En 2011, Chile conoció una de las mayores revueltas estudiantiles de su historia. Subidos a ese movimiento, varios de sus líderes como Gabriel Boric o Giorgio Jackson lograron trascenderlo con talento y ser elegidos diputados en las elecciones del 2013, un hecho casi tan significativo como la revuelta en sí. Apenas elegidos, esos jóvenes que venían de la izquierda denunciaron las dietas parlamentarias por ser excesivas y estar “demasiado alejadas del salario medio chileno”. Es decir que apenas lograron representar a un electorado que hasta ese momento carecía de representación, exigieron contar con menos recursos para hacerlo.

Ese extraña modalidad no es exclusiva de nuestros vecinos chilenos sino que suele funcionar como una declaración de principios de un cierto sector de la izquierda. En Argentina, el diputado Nicolás Del Caño, retomando una idea compartida por su espacio político el FIT, consideró que las dietas parlamentarias son una “obscenidad” y propuso que “todos los diputados ganen como un docente con veinte años de antigüedad.”

A diferencia de sus pares de derecha, que cuentan con la simpatía del establishment y los generosos aportes de empresarios y fundaciones amigas, los diputados de izquierda disponen de recursos escasos para llevar adelante su tarea. Entre éstos se destacan los ingresos que reciben legítimamente desde el Estado, como las dietas parlamentarias. Que los gasten en publicar gacetillas, contratar asesores, apoyar militantes, financiar a medios afines o en vivir una vida de lujo y desenfreno en la Capital, es una decisión de cada partido. Reducir esas dietas sólo penaliza a los legisladores y partidos que no disponen de otros ingresos.

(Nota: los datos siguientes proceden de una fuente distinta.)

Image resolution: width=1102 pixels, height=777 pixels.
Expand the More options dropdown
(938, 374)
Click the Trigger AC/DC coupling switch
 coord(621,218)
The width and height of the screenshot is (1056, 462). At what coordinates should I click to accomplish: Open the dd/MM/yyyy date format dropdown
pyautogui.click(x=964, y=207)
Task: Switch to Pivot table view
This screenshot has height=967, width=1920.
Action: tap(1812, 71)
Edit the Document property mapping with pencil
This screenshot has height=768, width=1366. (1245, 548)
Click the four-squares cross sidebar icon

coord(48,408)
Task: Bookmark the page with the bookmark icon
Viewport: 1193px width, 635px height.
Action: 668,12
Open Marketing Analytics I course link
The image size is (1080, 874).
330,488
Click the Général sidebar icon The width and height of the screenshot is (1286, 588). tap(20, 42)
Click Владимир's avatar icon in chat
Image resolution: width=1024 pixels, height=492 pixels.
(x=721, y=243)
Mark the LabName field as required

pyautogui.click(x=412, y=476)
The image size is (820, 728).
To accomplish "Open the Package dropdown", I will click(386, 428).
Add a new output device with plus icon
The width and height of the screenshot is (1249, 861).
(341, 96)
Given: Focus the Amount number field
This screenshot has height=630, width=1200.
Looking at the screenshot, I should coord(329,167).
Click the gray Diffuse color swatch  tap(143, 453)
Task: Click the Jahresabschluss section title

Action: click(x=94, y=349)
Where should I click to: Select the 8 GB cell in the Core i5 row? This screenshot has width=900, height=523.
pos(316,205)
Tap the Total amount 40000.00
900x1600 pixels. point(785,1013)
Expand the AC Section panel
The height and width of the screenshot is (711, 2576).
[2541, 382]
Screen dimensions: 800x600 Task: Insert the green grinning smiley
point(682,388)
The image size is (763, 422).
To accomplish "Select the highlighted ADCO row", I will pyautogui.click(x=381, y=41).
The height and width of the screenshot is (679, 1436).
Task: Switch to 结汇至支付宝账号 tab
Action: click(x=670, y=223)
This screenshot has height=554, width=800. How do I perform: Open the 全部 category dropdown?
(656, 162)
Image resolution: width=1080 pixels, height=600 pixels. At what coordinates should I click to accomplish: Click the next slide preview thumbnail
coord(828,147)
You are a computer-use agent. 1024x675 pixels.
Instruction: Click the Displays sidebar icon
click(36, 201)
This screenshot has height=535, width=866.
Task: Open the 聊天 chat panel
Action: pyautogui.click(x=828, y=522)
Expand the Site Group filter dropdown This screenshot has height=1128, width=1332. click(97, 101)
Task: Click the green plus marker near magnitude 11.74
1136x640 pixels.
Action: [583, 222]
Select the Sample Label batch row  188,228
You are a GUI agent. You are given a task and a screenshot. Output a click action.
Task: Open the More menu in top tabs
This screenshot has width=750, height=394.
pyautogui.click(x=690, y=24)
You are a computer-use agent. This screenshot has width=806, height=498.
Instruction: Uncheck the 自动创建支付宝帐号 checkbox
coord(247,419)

Paradójicamente, ese reclamo de la izquierda es coherente con otro de la derecha, que históricamente exige reducir el terrible “costo de la política”. Mauricio Macri donaba su dieta parlamentaria y hace lo mismo con su sueldo de presidente ya que sus otros ingresos se lo permiten. De la misma forma, nuestra aristocracia pampeana exigía en el siglo XIX que los cargos públicos no fueran rentados, ya que servir a la patria debía ser un honor y no un negocio. Es cierto que cuando uno tomó la precaución de nacer rentista, los honores son más fáciles de financiar.

A menos que pensemos que el reclamo de equiparar ingresos desembocará en el aumento de los sueldos de un millón de docentes y no en la reducción de las dietas de 257 diputados, el pedido tiene más que ver con una cierta demagogia relacionada con la virtud individual de quien exige ganar menos y denuncia la venalidad de sus colegas, que con las necesidades reales de un espacio político con escasa financiación privada. La demagogia es una herramienta más de cualquier político y no tiene nada de malo, a menos que serruche la rama en la que está parado quien la utiliza.

Así como la función de los fueros es proteger al voto del elector de cualquier operación de los otros poderes antes que al propio legislador, las dietas parlamentarias son recursos legítimos con los que cuenta ese mismo elector para que su representante defienda sus intereses de la mejor forma posible, en una cancha siempre inclinada. Rechazar esos recursos sólo facilita la tarea de quienes, enfrente, tienen ingresos inagotables de cajas tan generosas como opacas.